Esssex masterminded a surprise operation to seize the island. Francis Drake, the legendary Elizabethan sea dog, led a small fleet of ships that ferried 360 soldiers and cannon under the command of Colonel John Norris. They succeeded in landing on the rocky shoreline on 22 July and Drake’s ships provided an effective blockade to prevent any attempt at rescuing the island’s garrison and inhabitants. On 25 July, after three days of siege preparations, Norris’ troops assaulted Rathlin’s castle. The next day the constable of the castle, realising he was heavily outgunned and short of supplies, agreed to surrender and open the gates providing he and his family were guaranteed safe passage.1
Immediately, English soldiers rushed in, slaughtering the garrison of fifty as well as the many refugees from the mainland sheltering inside. Norris then ordered a thorough search of the coastline and caves and the merciless murder of every man, woman and child discovered. Essex himself cheerfully confessed that ‘there were slain that came out of the castle of all sorts 200 and… that they be occupied still in killing and have slain that they have found in caves and in the cliffs of the sea to the number of 300 or 400 more.’ He added, gloatingly, that ‘ Sorley Boy MacDonnell (the Scottish clan leader who had watched the massacre helplessly from the mainland) was likely to have run mad with sorrow, tearing and tormenting himself… and saying that he then lost all he ever had.’2 On hearing the news of the bloodshed, a delighted Queen Elizabeth I informed the Earl.

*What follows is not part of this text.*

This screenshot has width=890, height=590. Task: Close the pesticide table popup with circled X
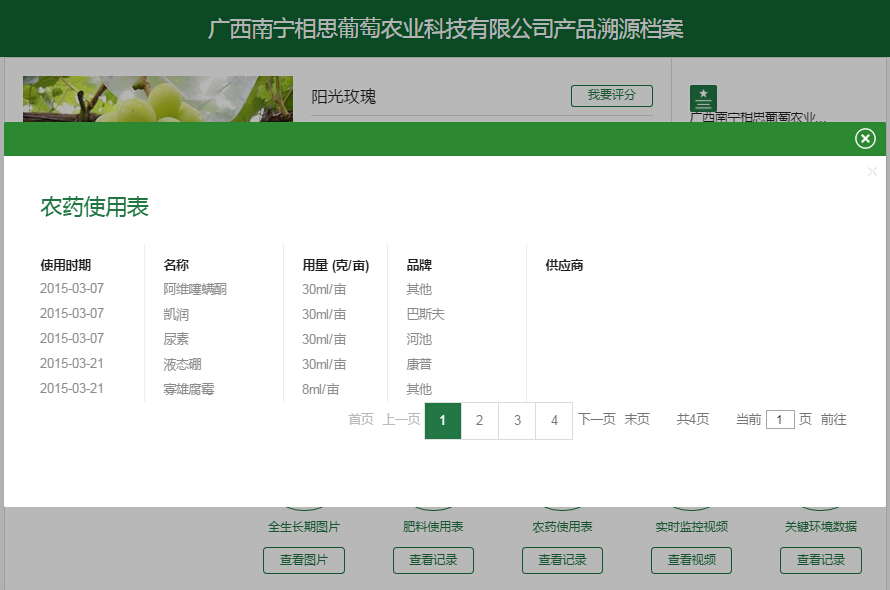[x=865, y=139]
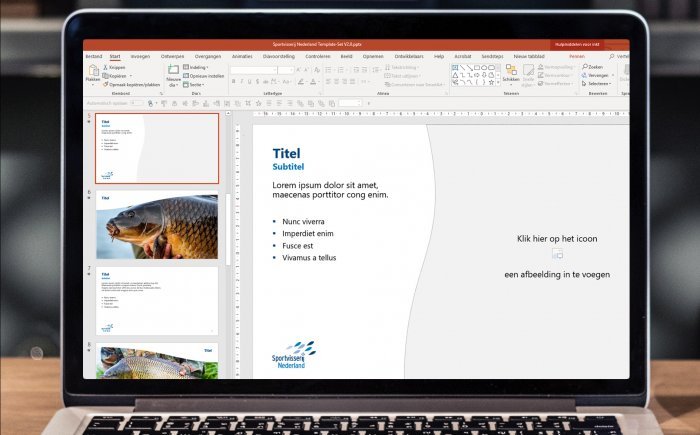Click the Opmaak kopiëren/plakken brush icon
Screen dimensions: 700x435
(107, 84)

‘In our name to geve the young gentleman John Norryce who was the execucioner of your well devised enterpryce to understande that uppon your good report made of his well guyding of the same and his other service donne in that ower Realme under you wee will not be unmyndefull thereof.’3
- S.J. Connolly, Contested Island: Ireland 1460-1630, Oxford University Press, Oxford, 2007, p. 147.